Features
Brendan Rodgers: The Man behind Liverpool’s Greatest Comeback
With Liverpool marching towards their first title in 25 years, Damien Kelly gives us his thoughts on Brendan Rodgers and how he’s made them champions-elect
With Liverpool marching towards their first league title in almost 25 years, Damien Kelly gives us his thoughts on manager Brendan Rodgers and how he’s made this team champions-elect.
Could anyone really see it coming? A Liverpool team who finished 7th at the end of the 2012/13 season, being on the brink of winning the Premier League title.
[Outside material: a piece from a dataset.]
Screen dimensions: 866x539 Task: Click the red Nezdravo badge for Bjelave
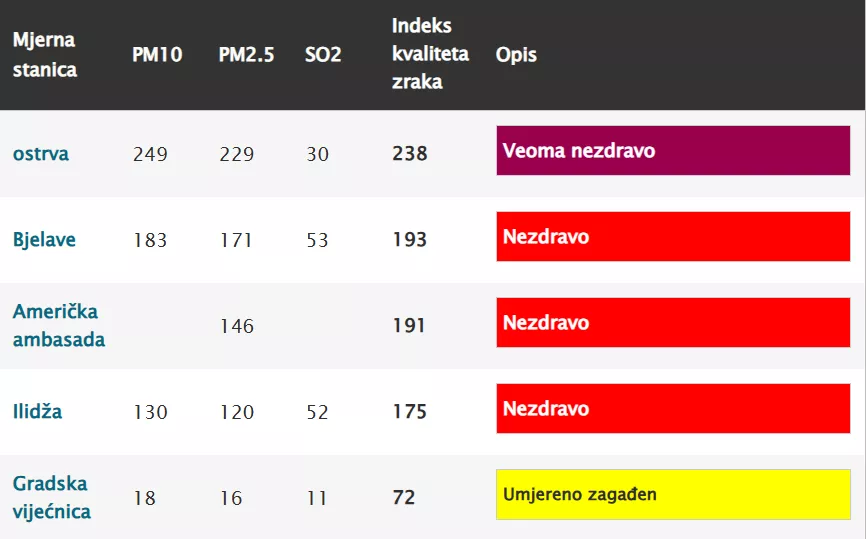coord(673,237)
When a new manager arrives at a club, the word ‘time’ is offered as a buffer; a manager needs ‘time’ to implement his ideas, ‘time’ to sign his ideal players, the team needs ‘time’ exclaims the manager as an excuse for poor performances and form. No team has won the Premier league having finished outside the top three the previous season. Brendan Rodgers wouldn’t have even expected such a drastic surge towards glory. But it is irrelevant what his expectations were, what matters is his capabilities. In two years, Rodgers has taken an upper mid table team to unprecedented heights as title challengers, who needs ‘time’ when you’ve got this much talent.
Brendan Rodgers was given the job as manager of Liverpool because he had brought a championship team to a very comfortable mid table position by means of efficient possession football. Liverpool were not in a good place at the end of the 2011/12 season, achieving their lowest league position in the Premier League to date. The club had missed out on Champions League qualification two years running, a new vision was needed, but the club’s hierarchy surely didn’t expect an instant turnaround. Rodgers was still a manager in training in his first season in charge, he made mistakes in his signings, he made tactical errors, he wasn’t the most endearing behind a microphone. Liverpool finished 7th and that seemed about right, a much more attractive team to watch, a team with a purpose in their play again, but one that came up short against top sides.
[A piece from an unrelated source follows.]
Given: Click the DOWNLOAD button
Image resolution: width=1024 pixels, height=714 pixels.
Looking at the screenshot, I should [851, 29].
From the moment pre-season began to the present moment, Rodgers has been growing and developing into a magnificent manager at a rate unseen in Premier League history. His handling of the Suarez situation was excellent, he would not cave, he would not budge. His transfer dealings were not ideal but there is a very probable chance the club held him back in terms of how much he could offer for certain players. He started the season with a relatively small squad; one that still didn’t appear that much stronger than the 6 teams that finished above them the previous season.
This is the most remarkable factor of Liverpool’s success, it really didn’t look like a very strong squad. Rodgers is the man behind turning good players into great ones. It is absolutely no accident that some of Liverpool’s top performers have hit the form of their careers in this master plan of Rodgers’. Jordan Henderson, Martin Skrtel and Joe Allen were deemed not good enough by many; Sturridge and Coutinho were unsuccessful and unused at other clubs, many thought Gerrard was over the hill; Sterling and Flanagan were still ‘young’ and Luis Suarez was thought of as a rabid dog, his talent held back by his temper. Rodgers has inspired players, changed their roles, developed players and even tamed the rabid dog. The transformation has been nothing short of incredible.
Brendan Rodgers has given a masterclass over the past eight months in tactics, formation and adapting to teams and situations. The formations have been altered from 4-3-3 to 3-5-2 to 4-1-3-2 to 4-4-2, the list goes on. The team is ready and able to mix it up tactically, it is rarity seeing Rodgers’ team being outwitted. What has been vital is the long awaited return of Fortress Anfield. Once again, teams fear coming to play the reds at home, not just because they are playing one of the top sides in the league; but because Rodgers has set up his team on search and destroy missions in the first of half of every game they play. Arsenal, Tottenham, Man City, Everton, top sides have been obliterated in first halves of games.
The prize is in sight now, there’s no two ways about it, Rodgers will be devastated if his team slips up. Champions League qualification was the season objective in August. But its April now and Liverpool lead the Premier League by 5 points, the objective is the Premier League whether Rodgers tells us that or not.
Some have said Rodgers has capitalised on transition periods at other big clubs, new managers at United, City and Chelsea arrived in the summer. But these managers arrived with approval to spend big and improve squads that were already full of title winners, full of world class players. Rodgers on the other hand had to work with a group players whose mentality in August was being the seventh best team.
Rafael Benitez will forever be remembered in the minds of Liverpool fans as the man who guided a team of dreamers in Istanbul to overturn a 3-0 deficit against the best team in Europe at the time. But if Rodgers guides his team to the title, this will be a far greater achievement; an achievement that will go down in history as Liverpool’s greatest comeback.